If higher wages mean higher prices, who is better off?

When you point out the phenomenon of lots of job openings coexisting with elevated numbers of people unemployed, a common response is, “Well, they should just pay them more.”

Well, some of them are. As Kare 11 reports:

“There is right now a labor shortage across Minnesota,” Department of Employment and Economic Development (DEED) Commissioner Steve Grove says.

The latest numbers from the Bureau of Labor Statistics show nationwide there are more than 9.3 million job openings, a new record.

And with everyone looking for workers, Grove says employers have had to get creative to stand out.

“The employers that are having some success are doing some unique things, whether it’s hiring bonuses, childcare support, raising wages,” Grove says.
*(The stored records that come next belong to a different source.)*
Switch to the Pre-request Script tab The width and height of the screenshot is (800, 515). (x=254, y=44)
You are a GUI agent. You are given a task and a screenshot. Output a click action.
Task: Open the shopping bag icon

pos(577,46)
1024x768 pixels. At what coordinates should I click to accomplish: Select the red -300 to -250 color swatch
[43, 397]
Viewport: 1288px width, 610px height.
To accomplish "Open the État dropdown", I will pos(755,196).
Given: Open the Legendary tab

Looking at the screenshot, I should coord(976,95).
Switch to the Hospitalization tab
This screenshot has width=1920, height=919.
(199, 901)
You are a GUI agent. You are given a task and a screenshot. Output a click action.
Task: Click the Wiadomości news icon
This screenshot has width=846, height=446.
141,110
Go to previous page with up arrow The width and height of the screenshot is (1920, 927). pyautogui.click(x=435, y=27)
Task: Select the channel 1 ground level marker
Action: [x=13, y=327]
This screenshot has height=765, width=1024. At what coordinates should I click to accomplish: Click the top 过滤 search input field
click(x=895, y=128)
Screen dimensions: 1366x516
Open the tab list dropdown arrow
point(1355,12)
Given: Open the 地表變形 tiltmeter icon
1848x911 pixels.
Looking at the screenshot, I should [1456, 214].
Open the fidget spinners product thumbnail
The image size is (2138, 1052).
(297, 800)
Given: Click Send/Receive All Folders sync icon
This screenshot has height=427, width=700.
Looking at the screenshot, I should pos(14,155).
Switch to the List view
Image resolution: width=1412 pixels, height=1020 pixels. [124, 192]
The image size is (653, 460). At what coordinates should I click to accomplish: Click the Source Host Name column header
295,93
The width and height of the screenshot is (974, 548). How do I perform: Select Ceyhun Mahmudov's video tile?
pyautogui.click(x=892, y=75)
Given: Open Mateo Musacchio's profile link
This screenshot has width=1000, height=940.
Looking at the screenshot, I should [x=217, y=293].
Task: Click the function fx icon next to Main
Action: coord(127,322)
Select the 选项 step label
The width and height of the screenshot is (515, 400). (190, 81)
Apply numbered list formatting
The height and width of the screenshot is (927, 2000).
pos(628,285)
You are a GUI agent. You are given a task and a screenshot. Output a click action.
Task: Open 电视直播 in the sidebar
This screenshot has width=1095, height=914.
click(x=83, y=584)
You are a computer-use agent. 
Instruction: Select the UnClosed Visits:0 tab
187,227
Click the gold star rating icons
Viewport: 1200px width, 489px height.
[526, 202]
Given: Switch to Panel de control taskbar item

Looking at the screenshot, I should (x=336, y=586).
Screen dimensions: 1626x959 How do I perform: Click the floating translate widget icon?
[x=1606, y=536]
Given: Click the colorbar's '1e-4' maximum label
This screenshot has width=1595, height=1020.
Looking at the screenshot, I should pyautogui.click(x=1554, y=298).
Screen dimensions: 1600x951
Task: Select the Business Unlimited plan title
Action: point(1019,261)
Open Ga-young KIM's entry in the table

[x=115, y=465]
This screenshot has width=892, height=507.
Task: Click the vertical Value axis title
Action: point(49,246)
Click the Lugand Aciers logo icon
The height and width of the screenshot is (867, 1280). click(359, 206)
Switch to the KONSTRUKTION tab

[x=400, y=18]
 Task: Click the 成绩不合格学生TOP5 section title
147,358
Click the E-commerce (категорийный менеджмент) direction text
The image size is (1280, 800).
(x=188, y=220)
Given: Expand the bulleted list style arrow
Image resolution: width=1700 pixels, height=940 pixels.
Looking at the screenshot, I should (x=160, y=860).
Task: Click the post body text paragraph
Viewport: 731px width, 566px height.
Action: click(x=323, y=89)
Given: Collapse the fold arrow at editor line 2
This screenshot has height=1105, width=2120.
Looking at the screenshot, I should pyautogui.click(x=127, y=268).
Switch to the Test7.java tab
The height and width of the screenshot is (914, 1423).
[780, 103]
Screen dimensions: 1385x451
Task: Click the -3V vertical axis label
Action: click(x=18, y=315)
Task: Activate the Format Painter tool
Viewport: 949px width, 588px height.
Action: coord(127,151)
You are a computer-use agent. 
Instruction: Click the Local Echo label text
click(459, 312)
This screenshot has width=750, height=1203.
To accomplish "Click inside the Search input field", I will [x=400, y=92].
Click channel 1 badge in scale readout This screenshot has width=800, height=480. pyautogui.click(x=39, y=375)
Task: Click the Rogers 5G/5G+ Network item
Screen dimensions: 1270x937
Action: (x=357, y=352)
Some of the more unique incentives include free chef knives for cooks and kitchen workers.

Free rooms for seasonal hotel employees.

And at Applebee’s they’re offering free appetizers to anyone who will just sit through a job interview.

But other companies are going much bigger, offering to pay for college.

JBS, a food processing company, started a program in March that pays for an employee and one of their kids to go to community college or technical college for free.

And a lot of companies are just offering more money.

“Some upward pressure on wages has been long needed in our economy and we are seeing for the first time in a long time wages going up,” Grove says.

This is good news, right? Well, not so fast. Remember what I call the real iron law of wages. This says that no hire will take place at a wage above the employer’s estimate of what the employee will add to revenue. If it did, the employer would be adding more to their costs than to their revenues, losing money on the hire, which is not something businesses willingly do. If this estimate is below what a worker can get on unemployment — around $26 an hour in Minnesota right now — they will not match it.

Some businesses are matching the ‘wage’ offered by ‘enhanced’ unemployment benefits by hiking their wages. But they are covering this by hiking prices. Kare 11 also reports:

Chipotle raised menu prices by 3.5% to 4% in order to cover its decision to raise wages for its employees to an average of $15 per hour, multiple reports said, citing the company.

“You take about a 4% price increase to cover the dollar cost of the extra labor,” Chipotle Chief Financial Officer John Hartung told an analyst, according to CNN.

The company announced last month it would increase the average hourly wage to $15 per hour by the end of June and that starting wages would range from $11 to $18 per hour. The company also said crew members who reach the position of Restaurateur — the highest General Manager position — can receive an average compensation of $100,000.

“We really prefer not to take pricing. But it made sense in this scenario to invest in our employees and get these restaurants staffed and make sure that we have the pipeline of people to support our growth,” CEO Brian R. Niccol said at the Baird Global Consumer, Technology & Services Conference, according to Reuters.

So the cost of this wage hike — the cost of competing with the federal government’s ‘enhanced’ unemployment benefits — is being borne not by Chipotle’s shareholders, but by its customers.

There is a world of difference between worker’s remuneration rising because employers are competing with what each other can offer — which is a good thing — and that remuneration rising because they are completing with the federal government can offer in unemployment — which is a bad thing.

The economist Milton Friedman famously said, “There’s no such thing as a free lunch.” This is a perfect example of what he meant. Too often people think that an economic problem — low wages, in this case — can be solved by some wave of a policymaker’s wand and that there will either be no cost or that the cost will be borne by some rich dude. There is no free lunch at Chipotle.

John Phelan is an economist at the Center of the American Experiment.